You Hear That had its very first birthday over the weekend, and I want to offer a huge THANK YOU to all the wonderful people who have been reading, contributing, and commenting during the last 12 months. Whether you just started reading or have been following along for a while now, it means the world to me that you’re out there, somewhere, smiling at the same stuff that makes me smile. I’m super duper excited to jump into a second year of posting awesome music, tenuous analogies and stupid cat pictures, but before I do, I want to offer you a little something more than just words of thanks …

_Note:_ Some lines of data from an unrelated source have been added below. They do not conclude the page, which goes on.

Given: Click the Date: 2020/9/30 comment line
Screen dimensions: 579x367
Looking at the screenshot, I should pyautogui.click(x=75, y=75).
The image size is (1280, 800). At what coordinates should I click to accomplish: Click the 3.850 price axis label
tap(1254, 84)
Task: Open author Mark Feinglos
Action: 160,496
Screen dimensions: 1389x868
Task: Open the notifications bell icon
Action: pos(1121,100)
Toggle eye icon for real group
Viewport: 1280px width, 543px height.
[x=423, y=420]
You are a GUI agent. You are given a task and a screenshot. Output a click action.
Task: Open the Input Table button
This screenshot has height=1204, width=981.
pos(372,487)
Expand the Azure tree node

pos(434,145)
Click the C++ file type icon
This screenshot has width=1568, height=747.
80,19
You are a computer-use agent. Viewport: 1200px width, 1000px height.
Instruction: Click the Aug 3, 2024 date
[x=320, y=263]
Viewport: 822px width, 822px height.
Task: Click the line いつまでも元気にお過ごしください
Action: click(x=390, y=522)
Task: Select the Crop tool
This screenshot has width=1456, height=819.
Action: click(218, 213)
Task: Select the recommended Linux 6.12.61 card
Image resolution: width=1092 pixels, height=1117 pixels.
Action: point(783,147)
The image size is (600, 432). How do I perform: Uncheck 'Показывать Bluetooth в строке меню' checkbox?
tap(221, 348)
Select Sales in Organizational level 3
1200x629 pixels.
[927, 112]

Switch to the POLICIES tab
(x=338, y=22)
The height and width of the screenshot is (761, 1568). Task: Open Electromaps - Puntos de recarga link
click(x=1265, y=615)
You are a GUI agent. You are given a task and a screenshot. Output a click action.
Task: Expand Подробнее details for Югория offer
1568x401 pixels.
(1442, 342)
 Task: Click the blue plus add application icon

MERCH!!! As a gift to you wonderful people who make my blog world go round, I’m giving away a limited number* of YHT shirts! All you have to do is send an email to youhearthatblog@gmail.com with your name, address and preferred size and the merch fairy will drop a shirt on your doorstep. It’s that easy. Delivery time may vary, as the You Hear That Sweat Shop isn’t 100% operational yet (underage textile workers take FOREVER to train UGH), but rest assured, if your request comes in before supplies run out, your goodies are on the way. Now, I originally thought about leaving you with “Birthday” by the Beatles, but I’m pretty sure a Hunger Games hovercraft would appear out of the sky and extraordinarily render me to a remote prison in some ex-Soviet bloc country if I posted a Beatles song, so I’m leaving you with the next best thing — a reggae remix of “Birthday Sex” by Jeremih. Holla!

Jeremih — “Birthday Sex” (Reggae remix)

*How limited is this number? I haven’t quite figured that part out. Math isn’t my thing. If your request doesn’t make it in time, I’ll be sure to let you know so you’re not repeatedly coming home to dashed hopes.